Dataset Description:
The data consists of e-commerce products. Each product has a unique id and a category. My goal is to predict the category of each product based on categorical features, a noisy text description and a noisy image. Total number of products are 43255.
Data fields:
id: a unique id for each product
category: a string describing the category of each product
gender: a string describing the target gender for this product
baseColour: the base colour of this product (note that the base colour may be different than the colour in the image of this product)
season: a string describing the target season for this product
usage: a string describing the target usage for this product
noisyTextDescription: a string of words corresponding to a noisy display name of the product
Images: For each product, there is a noisy image of the product in the directory "noisy-images". The filename of each image is the product id. The images are 60x80x3 jpeg images in RGB format (i.e., each pixel intensity is an integer in {0,1,2,…,255}).
Model training process:
- Preprocess dataset including one-hot encoding for labels, data augmentation, etc.

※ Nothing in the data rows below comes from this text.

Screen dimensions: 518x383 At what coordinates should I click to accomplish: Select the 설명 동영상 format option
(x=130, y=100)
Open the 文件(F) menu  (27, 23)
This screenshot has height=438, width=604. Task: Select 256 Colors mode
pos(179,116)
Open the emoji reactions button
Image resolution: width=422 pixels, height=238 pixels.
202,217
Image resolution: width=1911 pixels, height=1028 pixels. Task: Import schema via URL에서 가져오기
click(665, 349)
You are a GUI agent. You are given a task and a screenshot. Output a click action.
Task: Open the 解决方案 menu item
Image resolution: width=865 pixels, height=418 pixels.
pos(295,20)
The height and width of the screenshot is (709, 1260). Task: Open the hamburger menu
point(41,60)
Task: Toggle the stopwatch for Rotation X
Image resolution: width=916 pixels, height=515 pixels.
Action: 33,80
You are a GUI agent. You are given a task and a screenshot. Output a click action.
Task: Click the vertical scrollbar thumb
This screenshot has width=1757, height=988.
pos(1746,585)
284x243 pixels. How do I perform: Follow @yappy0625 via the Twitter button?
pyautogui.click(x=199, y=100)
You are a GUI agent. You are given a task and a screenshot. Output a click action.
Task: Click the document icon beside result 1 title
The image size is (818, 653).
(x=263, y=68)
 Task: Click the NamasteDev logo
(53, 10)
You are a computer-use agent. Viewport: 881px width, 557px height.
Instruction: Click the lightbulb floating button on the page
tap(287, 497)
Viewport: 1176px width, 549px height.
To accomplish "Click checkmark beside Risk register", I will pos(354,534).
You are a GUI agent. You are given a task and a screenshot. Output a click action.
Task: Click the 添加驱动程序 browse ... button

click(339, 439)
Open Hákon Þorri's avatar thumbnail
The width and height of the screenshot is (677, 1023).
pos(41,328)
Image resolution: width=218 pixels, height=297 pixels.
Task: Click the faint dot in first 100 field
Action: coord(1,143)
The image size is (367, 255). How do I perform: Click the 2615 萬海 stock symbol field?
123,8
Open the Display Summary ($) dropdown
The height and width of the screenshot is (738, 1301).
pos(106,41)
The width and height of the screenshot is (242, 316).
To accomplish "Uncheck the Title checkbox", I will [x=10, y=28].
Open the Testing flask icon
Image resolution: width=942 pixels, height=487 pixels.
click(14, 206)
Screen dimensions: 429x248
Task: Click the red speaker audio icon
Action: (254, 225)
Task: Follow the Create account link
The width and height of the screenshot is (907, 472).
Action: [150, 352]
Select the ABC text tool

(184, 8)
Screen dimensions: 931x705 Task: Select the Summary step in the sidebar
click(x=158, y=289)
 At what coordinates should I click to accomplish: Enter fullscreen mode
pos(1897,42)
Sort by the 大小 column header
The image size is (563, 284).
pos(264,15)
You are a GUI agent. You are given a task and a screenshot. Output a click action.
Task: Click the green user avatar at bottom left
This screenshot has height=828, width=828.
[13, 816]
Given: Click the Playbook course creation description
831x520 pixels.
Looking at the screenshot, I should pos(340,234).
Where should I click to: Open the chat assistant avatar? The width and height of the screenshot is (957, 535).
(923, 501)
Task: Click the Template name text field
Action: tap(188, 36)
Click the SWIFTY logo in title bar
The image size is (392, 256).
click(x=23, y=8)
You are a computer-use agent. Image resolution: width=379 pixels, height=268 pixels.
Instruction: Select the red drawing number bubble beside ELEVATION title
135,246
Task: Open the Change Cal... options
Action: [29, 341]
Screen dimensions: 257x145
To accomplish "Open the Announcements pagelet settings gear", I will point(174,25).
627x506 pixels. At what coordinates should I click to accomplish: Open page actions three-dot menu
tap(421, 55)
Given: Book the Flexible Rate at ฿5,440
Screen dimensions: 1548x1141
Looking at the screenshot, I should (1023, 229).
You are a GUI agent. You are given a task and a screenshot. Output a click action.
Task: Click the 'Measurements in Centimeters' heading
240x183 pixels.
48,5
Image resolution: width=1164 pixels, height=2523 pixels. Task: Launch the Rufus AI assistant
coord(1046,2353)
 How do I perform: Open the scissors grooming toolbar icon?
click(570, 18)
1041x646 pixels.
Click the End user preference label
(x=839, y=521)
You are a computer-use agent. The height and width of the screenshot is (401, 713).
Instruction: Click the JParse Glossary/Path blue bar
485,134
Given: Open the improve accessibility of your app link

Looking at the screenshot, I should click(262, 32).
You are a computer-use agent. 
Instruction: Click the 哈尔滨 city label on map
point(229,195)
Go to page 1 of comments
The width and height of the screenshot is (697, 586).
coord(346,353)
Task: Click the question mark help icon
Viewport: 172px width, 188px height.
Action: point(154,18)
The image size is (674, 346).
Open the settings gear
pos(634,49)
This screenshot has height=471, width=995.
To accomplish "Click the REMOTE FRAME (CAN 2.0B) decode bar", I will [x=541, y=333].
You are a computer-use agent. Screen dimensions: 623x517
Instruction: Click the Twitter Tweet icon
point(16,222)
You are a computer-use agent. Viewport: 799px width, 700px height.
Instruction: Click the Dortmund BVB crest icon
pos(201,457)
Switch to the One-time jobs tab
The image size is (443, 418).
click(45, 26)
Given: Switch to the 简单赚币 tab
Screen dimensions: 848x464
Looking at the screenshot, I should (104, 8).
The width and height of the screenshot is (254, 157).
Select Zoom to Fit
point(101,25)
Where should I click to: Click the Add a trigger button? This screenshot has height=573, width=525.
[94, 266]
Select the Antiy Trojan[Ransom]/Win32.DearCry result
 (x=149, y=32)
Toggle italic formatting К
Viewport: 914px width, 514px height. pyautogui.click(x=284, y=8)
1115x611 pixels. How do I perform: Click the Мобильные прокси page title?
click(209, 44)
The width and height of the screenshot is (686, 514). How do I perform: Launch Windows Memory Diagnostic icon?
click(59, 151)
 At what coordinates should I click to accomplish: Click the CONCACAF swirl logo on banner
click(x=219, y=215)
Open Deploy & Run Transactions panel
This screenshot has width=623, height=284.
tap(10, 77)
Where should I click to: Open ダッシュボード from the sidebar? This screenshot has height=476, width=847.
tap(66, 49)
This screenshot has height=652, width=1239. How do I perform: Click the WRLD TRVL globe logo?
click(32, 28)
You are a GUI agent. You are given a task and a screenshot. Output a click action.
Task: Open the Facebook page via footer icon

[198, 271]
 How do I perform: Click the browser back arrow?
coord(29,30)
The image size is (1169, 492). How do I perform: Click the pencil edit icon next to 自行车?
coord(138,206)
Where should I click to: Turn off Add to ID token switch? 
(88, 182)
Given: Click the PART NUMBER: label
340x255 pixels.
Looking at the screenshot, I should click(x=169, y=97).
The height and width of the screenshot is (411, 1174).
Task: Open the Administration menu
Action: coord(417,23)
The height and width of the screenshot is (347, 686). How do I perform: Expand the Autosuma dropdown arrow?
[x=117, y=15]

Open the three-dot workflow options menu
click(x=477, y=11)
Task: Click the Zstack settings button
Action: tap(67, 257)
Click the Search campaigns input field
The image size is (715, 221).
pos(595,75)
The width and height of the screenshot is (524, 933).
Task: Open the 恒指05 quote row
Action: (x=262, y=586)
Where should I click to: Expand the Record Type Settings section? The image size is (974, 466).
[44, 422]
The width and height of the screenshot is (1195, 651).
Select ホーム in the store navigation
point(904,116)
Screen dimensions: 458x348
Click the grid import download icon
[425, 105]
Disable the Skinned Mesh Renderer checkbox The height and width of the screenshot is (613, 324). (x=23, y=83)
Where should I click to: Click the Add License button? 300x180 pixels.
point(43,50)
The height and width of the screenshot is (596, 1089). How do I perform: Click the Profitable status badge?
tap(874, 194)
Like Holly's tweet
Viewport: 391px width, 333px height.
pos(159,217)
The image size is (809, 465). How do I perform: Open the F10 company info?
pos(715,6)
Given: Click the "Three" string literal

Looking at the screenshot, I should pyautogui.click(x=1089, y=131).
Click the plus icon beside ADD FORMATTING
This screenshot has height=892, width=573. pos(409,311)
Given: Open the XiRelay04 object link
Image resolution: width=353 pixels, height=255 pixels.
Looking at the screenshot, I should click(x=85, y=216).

- Use CNN to classify images
- Append text features "gender" "basecolor","season","usage" together with "noisy text" into one text feature Then, use LSTM to classify combined text feature based on sentence to tensor function (break down into letters, digits and punctuation)
- Use simple neural network to concatenate results from RNN and CNN, and output into sigle probability as final result
- Use trained model to predict test set and output the result as "submissing_final.csv".
Result:
Test accuracy for each part of dataset (images, texts, features) is from 87% to 91%, after train a neural network to ensemble all the informatiion the final test accuracy is boosted to 95%!